- Assigned task
The line containing "The width and" marks the start. Restate it and every following line through the end of the records exactly, and nothing else, leaving out the pictures.

╭─ Records for the exercise

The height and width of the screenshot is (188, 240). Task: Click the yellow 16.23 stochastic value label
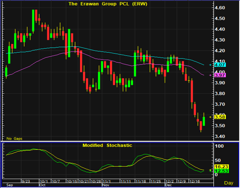click(222, 167)
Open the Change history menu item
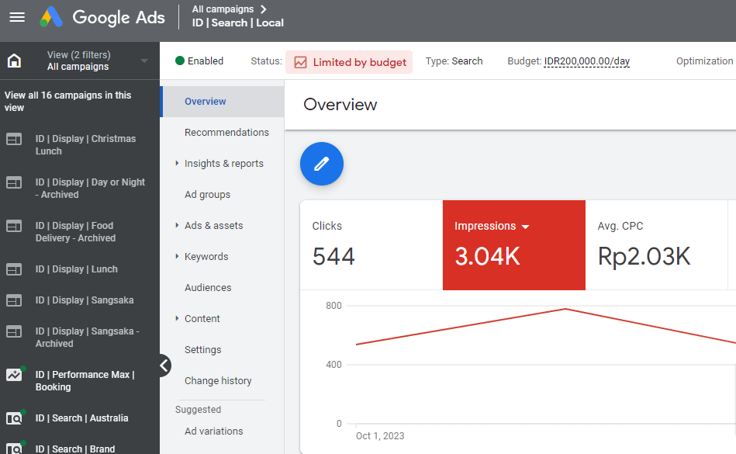736x454 pixels. click(x=218, y=380)
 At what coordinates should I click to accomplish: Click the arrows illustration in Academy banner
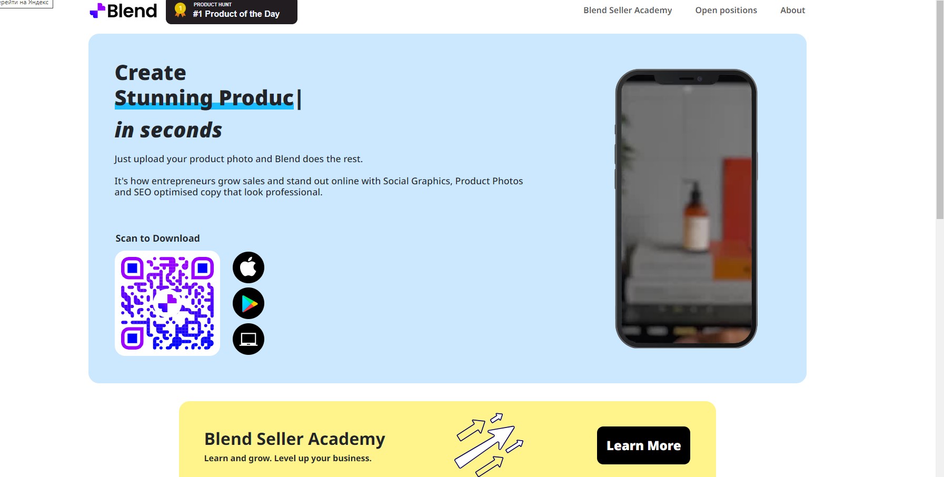(489, 444)
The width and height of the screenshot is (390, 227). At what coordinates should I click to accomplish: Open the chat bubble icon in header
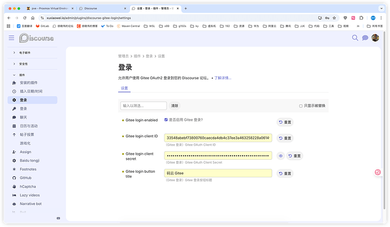coord(365,38)
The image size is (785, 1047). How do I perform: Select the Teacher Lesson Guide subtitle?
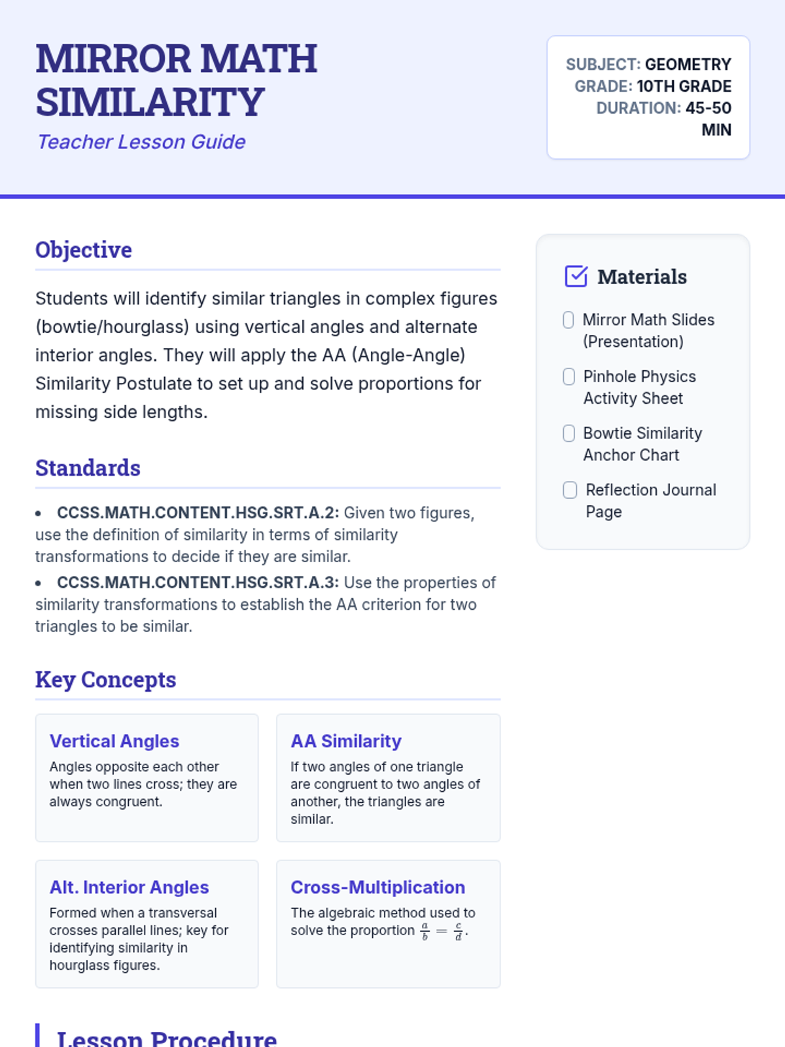[141, 142]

╰─

- Solution to the problem
The width and height of the screenshot is (390, 227). At what coordinates should I click to accomplish: Open the chat bubble icon in header
coord(365,38)
The image size is (785, 1047). How do I perform: Select the Teacher Lesson Guide subtitle?
[141, 142]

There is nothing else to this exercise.